Posiadany przeze mnie dekoder jest to dźwiękowy MX645. Na poniższych dwóch zdjęciach, niezbędny warsztat i akcesoria, które należy kupić.
Pierwszym krokiem jest usunięcie zbędnego dachu. Zajmuje on dużo miejsca, a one będzie potrzebne. Dodatkowo, dekoder, kondensator i głośnik upychamy możliwie w ramie lokomotywy. Obok wałów kardana są spore nadlewy balastu, które możemy częściowo usunąć, a w uzyskane miejsce wsadzić kondensator i głośnik.
Pierwszy mechanizm zamontowałem w miarę bezproblemowo. Z drugim było gorzej. W mojej lokomotywie głośnik jest umieszczony zaraz nad wałkiem kardana w poprzek osi wzdłużnej lokomotywy. Pomimo tego zabiegu, napęd jest za duży, aby mógł zmieścić się pod szarym dachem w całości. W związku z tym pocieniłem czerwony dach, aby zyskać kilka milimetrów miejsca.
Kolejnym krokiem było przygotowanie wyprowadzeń z dekodera. Po 3 białe przewody na serwo. Jak podłączyć elektrycznie serwo, odsyłałam do instrukcji ZIMO na
www.zimo.at.
Kolejnym krokiem jest przygotowanie pantografu i dachu do poprowadzenia żyłki.
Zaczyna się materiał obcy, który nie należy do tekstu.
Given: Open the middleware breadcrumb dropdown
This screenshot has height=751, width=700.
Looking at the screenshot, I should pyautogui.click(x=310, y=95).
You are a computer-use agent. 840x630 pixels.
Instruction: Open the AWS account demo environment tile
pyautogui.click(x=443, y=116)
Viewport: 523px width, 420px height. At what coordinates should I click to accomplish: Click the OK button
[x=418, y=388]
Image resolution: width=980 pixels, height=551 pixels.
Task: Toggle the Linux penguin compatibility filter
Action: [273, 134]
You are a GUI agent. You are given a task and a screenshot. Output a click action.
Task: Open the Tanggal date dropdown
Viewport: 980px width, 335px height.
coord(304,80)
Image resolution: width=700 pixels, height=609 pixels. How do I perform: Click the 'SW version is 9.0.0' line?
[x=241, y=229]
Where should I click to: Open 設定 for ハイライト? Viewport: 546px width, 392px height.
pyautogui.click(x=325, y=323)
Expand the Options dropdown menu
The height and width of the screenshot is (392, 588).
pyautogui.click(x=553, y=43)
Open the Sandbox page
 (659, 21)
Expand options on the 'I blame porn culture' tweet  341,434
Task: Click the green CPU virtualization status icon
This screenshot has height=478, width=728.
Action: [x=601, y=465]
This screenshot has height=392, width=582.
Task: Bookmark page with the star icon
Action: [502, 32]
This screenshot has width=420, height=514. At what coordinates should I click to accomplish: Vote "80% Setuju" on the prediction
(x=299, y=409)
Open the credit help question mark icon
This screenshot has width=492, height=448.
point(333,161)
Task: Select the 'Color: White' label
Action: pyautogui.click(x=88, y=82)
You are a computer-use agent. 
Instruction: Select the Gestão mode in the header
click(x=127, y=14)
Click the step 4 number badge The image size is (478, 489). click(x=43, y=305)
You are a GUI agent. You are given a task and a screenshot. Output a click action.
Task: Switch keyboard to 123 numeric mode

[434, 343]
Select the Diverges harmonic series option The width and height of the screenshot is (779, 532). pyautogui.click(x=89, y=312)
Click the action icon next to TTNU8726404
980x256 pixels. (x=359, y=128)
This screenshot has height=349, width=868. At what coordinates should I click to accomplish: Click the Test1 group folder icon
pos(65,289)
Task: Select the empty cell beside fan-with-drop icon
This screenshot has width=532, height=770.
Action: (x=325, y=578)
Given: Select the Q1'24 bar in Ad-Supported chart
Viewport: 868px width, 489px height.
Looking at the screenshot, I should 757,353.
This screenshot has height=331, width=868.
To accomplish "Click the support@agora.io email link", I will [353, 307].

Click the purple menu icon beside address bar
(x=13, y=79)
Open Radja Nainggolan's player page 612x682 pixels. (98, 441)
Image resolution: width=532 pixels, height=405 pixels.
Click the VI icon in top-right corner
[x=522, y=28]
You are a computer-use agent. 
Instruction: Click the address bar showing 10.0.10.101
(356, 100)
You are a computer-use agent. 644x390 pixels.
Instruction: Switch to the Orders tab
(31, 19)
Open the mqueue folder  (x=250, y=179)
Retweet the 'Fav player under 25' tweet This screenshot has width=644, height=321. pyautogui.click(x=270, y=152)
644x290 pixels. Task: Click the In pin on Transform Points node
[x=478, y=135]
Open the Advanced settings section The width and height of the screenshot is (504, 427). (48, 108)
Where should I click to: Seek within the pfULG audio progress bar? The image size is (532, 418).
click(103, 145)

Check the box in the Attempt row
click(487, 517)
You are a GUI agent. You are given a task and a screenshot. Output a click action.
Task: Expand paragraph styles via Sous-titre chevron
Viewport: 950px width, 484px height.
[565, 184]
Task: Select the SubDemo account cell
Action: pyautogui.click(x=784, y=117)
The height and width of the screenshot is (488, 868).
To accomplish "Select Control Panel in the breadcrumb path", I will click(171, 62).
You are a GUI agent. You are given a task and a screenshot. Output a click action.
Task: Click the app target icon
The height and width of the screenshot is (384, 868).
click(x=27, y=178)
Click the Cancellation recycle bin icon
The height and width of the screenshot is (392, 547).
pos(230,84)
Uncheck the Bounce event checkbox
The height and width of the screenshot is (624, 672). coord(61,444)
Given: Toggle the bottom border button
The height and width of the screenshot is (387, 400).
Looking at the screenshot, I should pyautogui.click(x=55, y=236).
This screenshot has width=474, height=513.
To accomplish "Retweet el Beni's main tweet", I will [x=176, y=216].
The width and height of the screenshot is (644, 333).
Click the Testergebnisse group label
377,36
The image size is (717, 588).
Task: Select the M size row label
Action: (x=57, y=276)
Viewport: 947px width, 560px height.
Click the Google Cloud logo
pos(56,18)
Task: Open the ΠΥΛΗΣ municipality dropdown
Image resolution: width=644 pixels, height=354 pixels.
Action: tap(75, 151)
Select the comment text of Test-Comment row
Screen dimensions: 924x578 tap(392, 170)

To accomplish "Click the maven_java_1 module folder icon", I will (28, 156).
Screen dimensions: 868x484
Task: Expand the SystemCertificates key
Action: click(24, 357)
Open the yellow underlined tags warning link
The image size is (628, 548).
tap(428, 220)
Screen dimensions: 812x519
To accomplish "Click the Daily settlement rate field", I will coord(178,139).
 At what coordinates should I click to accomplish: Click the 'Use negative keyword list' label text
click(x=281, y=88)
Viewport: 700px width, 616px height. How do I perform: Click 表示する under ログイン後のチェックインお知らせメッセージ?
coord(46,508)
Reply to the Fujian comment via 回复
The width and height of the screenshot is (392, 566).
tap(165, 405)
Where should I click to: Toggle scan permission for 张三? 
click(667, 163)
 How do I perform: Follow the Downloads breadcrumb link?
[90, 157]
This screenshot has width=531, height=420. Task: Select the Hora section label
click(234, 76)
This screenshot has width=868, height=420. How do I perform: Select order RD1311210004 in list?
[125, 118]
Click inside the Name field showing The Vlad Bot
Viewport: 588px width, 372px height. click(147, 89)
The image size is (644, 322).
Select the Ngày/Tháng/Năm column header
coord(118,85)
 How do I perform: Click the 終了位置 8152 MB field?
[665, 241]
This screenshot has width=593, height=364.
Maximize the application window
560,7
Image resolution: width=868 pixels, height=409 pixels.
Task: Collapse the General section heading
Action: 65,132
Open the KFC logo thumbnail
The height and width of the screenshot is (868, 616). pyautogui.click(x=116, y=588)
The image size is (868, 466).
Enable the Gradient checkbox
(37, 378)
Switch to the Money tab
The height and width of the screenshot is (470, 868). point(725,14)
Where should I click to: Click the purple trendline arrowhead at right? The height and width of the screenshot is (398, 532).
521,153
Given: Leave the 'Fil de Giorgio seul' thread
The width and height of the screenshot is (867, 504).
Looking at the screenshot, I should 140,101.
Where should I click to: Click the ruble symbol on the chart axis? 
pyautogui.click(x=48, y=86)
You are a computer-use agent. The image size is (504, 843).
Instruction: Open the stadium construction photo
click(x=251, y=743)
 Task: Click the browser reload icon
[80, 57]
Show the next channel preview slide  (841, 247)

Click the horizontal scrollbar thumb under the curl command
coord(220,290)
W dachu wiercimy dziurkę. U mnie, jest ona po prawo od śrubki mocującej pantograf.
W pantografie usuwamy zbędne elementy blokujące patyk w pozycji złożonej.
Dalej, na sucho podpinamy serwo aby sprawdzić jego działanie i wstępnie skalibrować CV'ki w dekoderze.
Dalej to już montaż żyłki. Mocujemy ją ściegiem do siłownika pantografu i przepuszczamy obok sprężynki. W tym miejscu uwaga. Żyłka musi iść po stronie gdzie jest drucik utrzymujący ślizgacz w pozycji poziomej. Inaczej, ślizgacz będzie blokował się o jarzmo siłownika, w związku z czym, nie będzie w całości opadał.
W dalszym kroku składamy pantograf i przytrzymujemy do np. pęsetą skrosowaną. Od dołu mocujemy serwo, w którym wcześniej przewierciliśmy dziurkę na żyłkę i naciągamy ją. Na końcu zawiązujemy dwa supły, aby żyłka nie wysunęła się z otworu w wale serwa. Luz jaki możemy przez przypadek zostawić możemy nawinąć na wał.
Dalej składamy to wszystko do kupy i ustawiamy dogodne dla nas parametry w CV'kach.
W moim przypadku, przy końcowym montażu, wyszło, że byda nie chciała się zamknąć, spowodowane było to dużą ilością kabelków. W związku z tym pocieniłem trochę obudowy serwomechanizmów. Po tym zabiegu lokomotywa dała się złożyć.
I to by było tyle z mojej strony w tym temacie.